--- BRANO SCELTO ---
2. Tetti delle case che scendono verso il monte. – Tutte le case, il cui tetto scende verso il monte, e tutte le strade che vanno dal mare verso il monte, possono avere la scala di pietra o di legno a piacimento nella terza parte della strada, e ciascuna parte abbia la metà dello spazio aereo. Si deve anche sapere che lo spazio aereo in alto deve essere diviso, affinché possano essere portati tini e botticelle, e le donne possano portare orci d’acqua in testa, tuttavia per le strade e le case che vanno da oriente ad occidente se si vorrà costruire una terrazza di nuovo si faccia una terrazza longobarda, che abbia un gradino esterno, e dove in antico ci fosse una scala o il confine delle scale il confine rimanga come era in antico.

3. Finestre e balconi. – Chiunque può nella sua parete o nella sua parte aprire una finestra o un balcone a meno che dall’altra parte all’opposto, cioè a metà, ci sia una finestra o un balcone allora infatti non potrà aprire un balcone o una finestra.

4. Fognature. – Qualunque parte della casa sia in contatto con la fognatura, ossia per quella parte della casa che riceva dalla fognatura comune, non si può aprire una porta di fronte, cioè di fronte a una porta altrui o una finestra di fronte a una finestra altrui nemmeno si può aprire una finestra sopra la fognatura altrui, né la cucina sulla altrui fognatura.
--- MATERIALE FORNITO ---
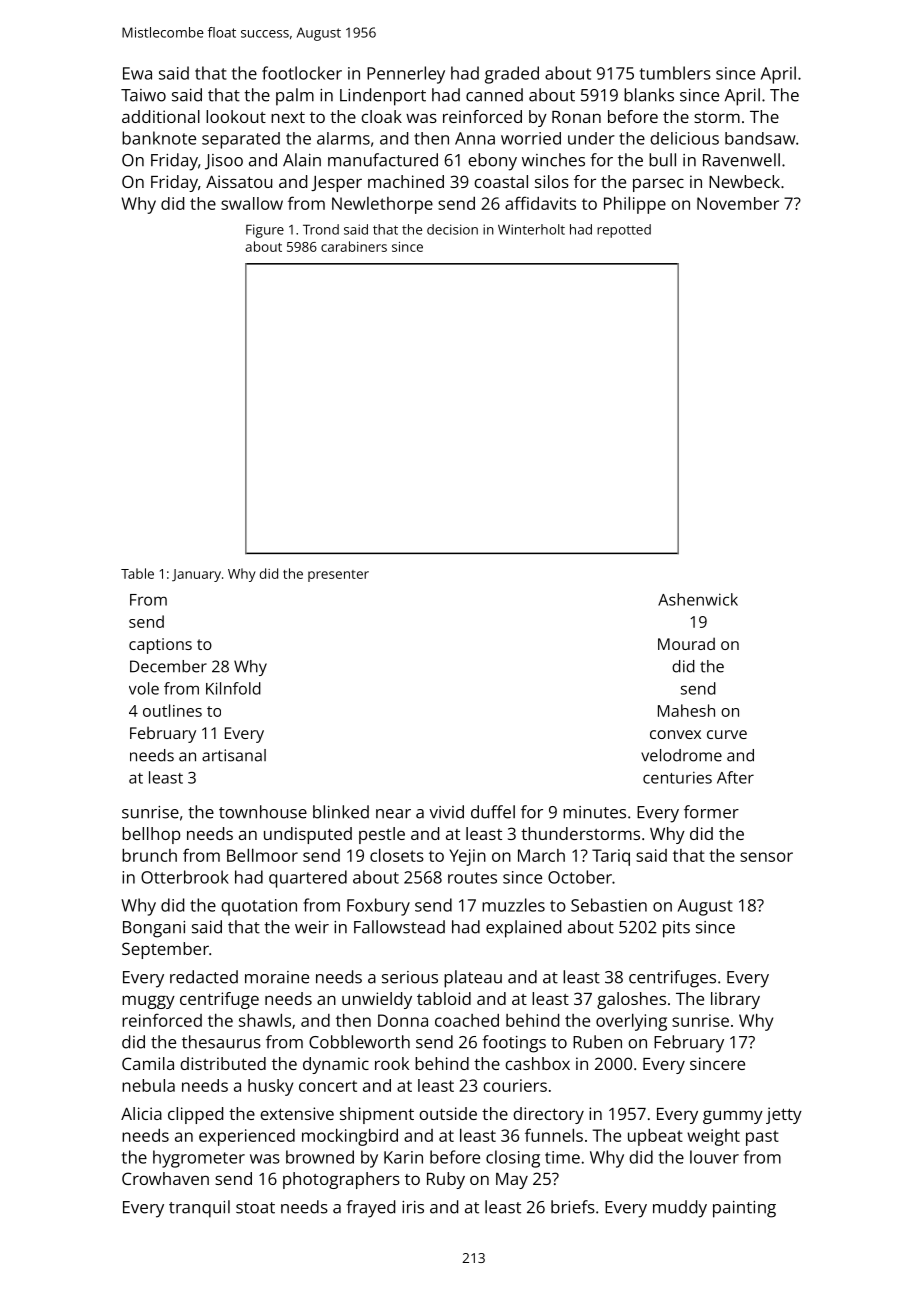 The image size is (924, 1308). Describe the element at coordinates (137, 73) in the screenshot. I see `Ewa` at that location.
---
**COMPITI DA SVOLGERE**.
(1) Secondo il brano, che cosa devono poter portare in testa le donne grazie alla divisione dello spazio aereo in alto?
(2) Le seguenti affermazioni concordano con il brano? (a) Nelle strade e nelle case che vanno da oriente ad occidente, una nuova terrazza deve essere longobarda. (b) Si può sempre aprire una finestra nella propria parete, anche se all'opposto ce n'è già una. (c) È permesso collocare la cucina sulla fognatura altrui.
(3) Ricopia dal brano il passo che parte da "2. Tetti delle" e prosegue fino a "era in antico.".

**RISPOSTE AI COMPITI**.
(1) Orci d'acqua.

(2)
(a) Sì: "se si vorrà costruire una terrazza di nuovo si faccia una terrazza longobarda".
(b) No: "allora infatti non potrà aprire un balcone o una finestra".
(c) No: "né la cucina sulla altrui fognatura".

(3)
2. Tetti delle case che scendono verso il monte. – Tutte le case, il cui tetto scende verso il monte, e tutte le strade che vanno dal mare verso il monte, possono avere la scala di pietra o di legno a piacimento nella terza parte della strada, e ciascuna parte abbia la metà dello spazio aereo. Si deve anche sapere che lo spazio aereo in alto deve essere diviso, affinché possano essere portati tini e botticelle, e le donne possano portare orci d’acqua in testa, tuttavia per le strade e le case che vanno da oriente ad occidente se si vorrà costruire una terrazza di nuovo si faccia una terrazza longobarda, che abbia un gradino esterno, e dove in antico ci fosse una scala o il confine delle scale il confine rimanga come era in antico.